INPUT ROWS:
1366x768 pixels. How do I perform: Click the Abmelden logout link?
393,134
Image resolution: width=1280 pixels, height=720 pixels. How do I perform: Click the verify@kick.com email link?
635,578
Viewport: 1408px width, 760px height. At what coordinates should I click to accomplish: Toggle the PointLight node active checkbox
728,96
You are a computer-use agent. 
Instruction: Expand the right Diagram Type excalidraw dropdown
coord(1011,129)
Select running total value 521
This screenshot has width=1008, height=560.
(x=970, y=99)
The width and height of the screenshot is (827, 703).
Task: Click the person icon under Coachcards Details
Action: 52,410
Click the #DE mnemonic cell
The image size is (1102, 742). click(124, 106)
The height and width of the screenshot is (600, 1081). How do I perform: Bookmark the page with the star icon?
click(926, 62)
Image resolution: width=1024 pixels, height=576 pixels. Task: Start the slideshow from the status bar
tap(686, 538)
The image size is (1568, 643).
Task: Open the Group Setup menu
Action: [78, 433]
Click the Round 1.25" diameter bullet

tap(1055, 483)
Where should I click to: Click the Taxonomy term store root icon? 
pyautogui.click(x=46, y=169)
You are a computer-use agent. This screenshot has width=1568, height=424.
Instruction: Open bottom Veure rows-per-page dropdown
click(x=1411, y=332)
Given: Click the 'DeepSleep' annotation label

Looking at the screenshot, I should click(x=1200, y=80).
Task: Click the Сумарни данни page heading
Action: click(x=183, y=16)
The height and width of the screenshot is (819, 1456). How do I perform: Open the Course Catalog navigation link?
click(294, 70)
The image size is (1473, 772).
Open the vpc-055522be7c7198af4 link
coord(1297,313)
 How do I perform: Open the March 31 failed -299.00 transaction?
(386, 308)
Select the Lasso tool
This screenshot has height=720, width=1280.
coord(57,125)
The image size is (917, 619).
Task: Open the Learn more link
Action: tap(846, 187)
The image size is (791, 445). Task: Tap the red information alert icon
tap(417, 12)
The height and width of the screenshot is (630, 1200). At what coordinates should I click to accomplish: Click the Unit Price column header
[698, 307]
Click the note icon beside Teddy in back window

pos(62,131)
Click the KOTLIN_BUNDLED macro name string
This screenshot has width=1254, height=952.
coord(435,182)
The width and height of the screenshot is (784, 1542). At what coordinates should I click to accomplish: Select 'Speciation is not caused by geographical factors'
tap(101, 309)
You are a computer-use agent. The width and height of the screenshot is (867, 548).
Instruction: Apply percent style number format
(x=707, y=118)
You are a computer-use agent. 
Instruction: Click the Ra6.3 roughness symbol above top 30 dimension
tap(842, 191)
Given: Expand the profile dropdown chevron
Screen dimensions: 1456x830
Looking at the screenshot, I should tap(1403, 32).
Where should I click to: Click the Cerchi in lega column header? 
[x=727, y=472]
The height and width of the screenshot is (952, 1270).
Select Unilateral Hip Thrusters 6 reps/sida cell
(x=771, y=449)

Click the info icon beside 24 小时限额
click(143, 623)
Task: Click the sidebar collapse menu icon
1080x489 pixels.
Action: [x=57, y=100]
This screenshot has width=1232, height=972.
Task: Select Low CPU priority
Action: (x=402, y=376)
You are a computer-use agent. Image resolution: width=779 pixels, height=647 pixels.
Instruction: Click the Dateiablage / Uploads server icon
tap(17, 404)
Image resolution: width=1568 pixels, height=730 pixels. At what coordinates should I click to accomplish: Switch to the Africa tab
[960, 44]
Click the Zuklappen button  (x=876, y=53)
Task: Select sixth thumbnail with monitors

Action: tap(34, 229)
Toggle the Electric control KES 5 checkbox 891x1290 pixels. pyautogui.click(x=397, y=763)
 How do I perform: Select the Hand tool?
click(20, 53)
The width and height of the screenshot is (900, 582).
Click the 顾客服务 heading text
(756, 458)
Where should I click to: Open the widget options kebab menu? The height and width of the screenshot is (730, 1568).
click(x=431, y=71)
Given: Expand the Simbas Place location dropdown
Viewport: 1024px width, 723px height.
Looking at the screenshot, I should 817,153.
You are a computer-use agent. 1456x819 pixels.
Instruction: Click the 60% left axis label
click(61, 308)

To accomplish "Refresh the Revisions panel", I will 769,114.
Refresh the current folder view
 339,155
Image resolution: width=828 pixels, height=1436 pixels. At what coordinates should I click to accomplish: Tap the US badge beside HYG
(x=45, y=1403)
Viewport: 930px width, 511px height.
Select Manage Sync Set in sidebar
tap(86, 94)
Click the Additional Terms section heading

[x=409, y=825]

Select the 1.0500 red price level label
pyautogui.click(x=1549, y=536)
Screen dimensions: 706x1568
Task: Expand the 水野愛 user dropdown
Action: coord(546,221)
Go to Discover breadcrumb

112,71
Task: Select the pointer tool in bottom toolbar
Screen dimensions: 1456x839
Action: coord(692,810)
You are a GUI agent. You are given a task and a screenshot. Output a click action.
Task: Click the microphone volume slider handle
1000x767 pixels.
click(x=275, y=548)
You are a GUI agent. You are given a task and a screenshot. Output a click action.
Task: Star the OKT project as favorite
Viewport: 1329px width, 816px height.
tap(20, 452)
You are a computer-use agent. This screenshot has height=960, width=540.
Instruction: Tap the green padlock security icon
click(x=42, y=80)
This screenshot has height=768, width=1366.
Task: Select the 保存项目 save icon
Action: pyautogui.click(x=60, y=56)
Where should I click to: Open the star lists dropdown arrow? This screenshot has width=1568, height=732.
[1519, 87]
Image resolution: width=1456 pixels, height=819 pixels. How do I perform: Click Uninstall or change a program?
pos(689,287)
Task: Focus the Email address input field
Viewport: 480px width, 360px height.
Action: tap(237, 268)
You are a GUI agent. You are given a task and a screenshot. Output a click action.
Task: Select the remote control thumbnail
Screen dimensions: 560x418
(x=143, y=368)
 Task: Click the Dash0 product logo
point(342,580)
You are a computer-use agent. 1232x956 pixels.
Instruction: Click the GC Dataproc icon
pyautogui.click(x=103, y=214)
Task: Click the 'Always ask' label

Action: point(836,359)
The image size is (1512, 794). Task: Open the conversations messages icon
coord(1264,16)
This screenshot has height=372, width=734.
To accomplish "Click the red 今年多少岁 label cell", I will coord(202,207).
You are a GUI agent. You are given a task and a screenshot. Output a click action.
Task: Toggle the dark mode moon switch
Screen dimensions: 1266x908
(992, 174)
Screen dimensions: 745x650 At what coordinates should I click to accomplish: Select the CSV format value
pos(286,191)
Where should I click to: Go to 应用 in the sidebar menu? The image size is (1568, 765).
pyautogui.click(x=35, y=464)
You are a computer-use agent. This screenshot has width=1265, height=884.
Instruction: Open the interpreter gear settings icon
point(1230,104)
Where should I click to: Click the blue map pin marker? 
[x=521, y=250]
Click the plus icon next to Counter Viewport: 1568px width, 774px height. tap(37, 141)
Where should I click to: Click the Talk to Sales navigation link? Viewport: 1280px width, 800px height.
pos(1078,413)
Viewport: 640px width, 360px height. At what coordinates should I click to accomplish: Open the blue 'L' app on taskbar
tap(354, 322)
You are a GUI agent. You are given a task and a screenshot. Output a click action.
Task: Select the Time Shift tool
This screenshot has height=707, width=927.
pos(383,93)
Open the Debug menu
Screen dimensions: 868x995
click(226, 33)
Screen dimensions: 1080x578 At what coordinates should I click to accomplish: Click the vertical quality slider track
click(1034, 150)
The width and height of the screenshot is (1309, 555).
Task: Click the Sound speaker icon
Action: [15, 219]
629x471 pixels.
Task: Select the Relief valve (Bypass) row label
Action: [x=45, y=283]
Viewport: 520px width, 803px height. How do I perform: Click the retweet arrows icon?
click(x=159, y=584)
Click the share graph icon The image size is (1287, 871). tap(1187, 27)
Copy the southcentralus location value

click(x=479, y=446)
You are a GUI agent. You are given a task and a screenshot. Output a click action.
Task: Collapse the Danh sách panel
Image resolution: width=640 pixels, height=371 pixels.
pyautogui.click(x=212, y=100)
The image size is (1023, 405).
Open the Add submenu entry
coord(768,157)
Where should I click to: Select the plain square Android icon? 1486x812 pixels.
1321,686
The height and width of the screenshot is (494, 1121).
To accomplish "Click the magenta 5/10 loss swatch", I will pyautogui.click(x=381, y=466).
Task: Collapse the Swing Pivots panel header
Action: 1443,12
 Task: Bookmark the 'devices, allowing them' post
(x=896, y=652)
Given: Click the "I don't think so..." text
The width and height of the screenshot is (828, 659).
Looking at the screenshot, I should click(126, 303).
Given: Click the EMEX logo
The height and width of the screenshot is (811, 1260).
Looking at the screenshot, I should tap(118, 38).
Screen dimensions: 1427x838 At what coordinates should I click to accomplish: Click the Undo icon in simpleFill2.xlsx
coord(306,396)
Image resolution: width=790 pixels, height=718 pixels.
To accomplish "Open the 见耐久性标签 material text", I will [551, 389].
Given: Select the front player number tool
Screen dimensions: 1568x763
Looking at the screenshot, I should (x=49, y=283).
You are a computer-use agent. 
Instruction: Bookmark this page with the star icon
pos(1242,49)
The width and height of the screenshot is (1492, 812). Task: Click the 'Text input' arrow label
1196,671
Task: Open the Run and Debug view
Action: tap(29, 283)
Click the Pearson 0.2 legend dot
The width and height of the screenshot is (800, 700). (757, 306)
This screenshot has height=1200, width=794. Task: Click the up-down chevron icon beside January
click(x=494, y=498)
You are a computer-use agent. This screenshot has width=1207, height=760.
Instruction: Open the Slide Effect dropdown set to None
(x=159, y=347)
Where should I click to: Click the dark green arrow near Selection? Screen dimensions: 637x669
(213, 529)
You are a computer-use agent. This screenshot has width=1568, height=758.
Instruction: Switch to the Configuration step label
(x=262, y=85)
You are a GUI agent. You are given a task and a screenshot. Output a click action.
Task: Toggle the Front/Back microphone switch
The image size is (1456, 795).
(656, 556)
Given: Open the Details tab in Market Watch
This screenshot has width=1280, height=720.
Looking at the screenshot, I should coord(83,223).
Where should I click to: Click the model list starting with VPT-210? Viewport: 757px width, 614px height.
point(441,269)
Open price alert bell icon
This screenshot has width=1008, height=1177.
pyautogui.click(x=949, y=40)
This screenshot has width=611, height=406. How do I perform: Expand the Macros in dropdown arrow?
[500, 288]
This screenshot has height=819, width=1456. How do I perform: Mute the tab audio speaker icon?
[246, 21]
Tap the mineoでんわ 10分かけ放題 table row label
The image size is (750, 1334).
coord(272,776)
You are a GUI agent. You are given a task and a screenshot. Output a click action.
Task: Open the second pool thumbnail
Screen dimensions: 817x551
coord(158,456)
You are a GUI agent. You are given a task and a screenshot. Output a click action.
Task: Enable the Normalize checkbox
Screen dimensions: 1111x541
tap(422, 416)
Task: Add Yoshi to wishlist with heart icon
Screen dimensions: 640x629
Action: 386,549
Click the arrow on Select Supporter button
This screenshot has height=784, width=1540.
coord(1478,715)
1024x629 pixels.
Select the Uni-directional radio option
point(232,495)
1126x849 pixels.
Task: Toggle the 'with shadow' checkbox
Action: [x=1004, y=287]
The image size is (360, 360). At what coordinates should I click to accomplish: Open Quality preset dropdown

SHORT TASK: Take the entries in the part that opens with the line containing "Task: Focus the Email address input field" and closes with the line containing "I will coord(202,207).", and give only those lines again, replacing "remote control" with "television remote" and leaving everything else unchanged.

TASK ANSWER:
Task: Focus the Email address input field
Viewport: 480px width, 360px height.
Action: tap(237, 268)
You are a GUI agent. You are given a task and a screenshot. Output a click action.
Task: Select the television remote thumbnail
Screen dimensions: 560x418
(x=143, y=368)
 Task: Click the Dash0 product logo
point(342,580)
You are a computer-use agent. 1232x956 pixels.
Instruction: Click the GC Dataproc icon
pyautogui.click(x=103, y=214)
Task: Click the 'Always ask' label

Action: point(836,359)
The image size is (1512, 794). Task: Open the conversations messages icon
coord(1264,16)
This screenshot has height=372, width=734.
To accomplish "Click the red 今年多少岁 label cell", I will coord(202,207).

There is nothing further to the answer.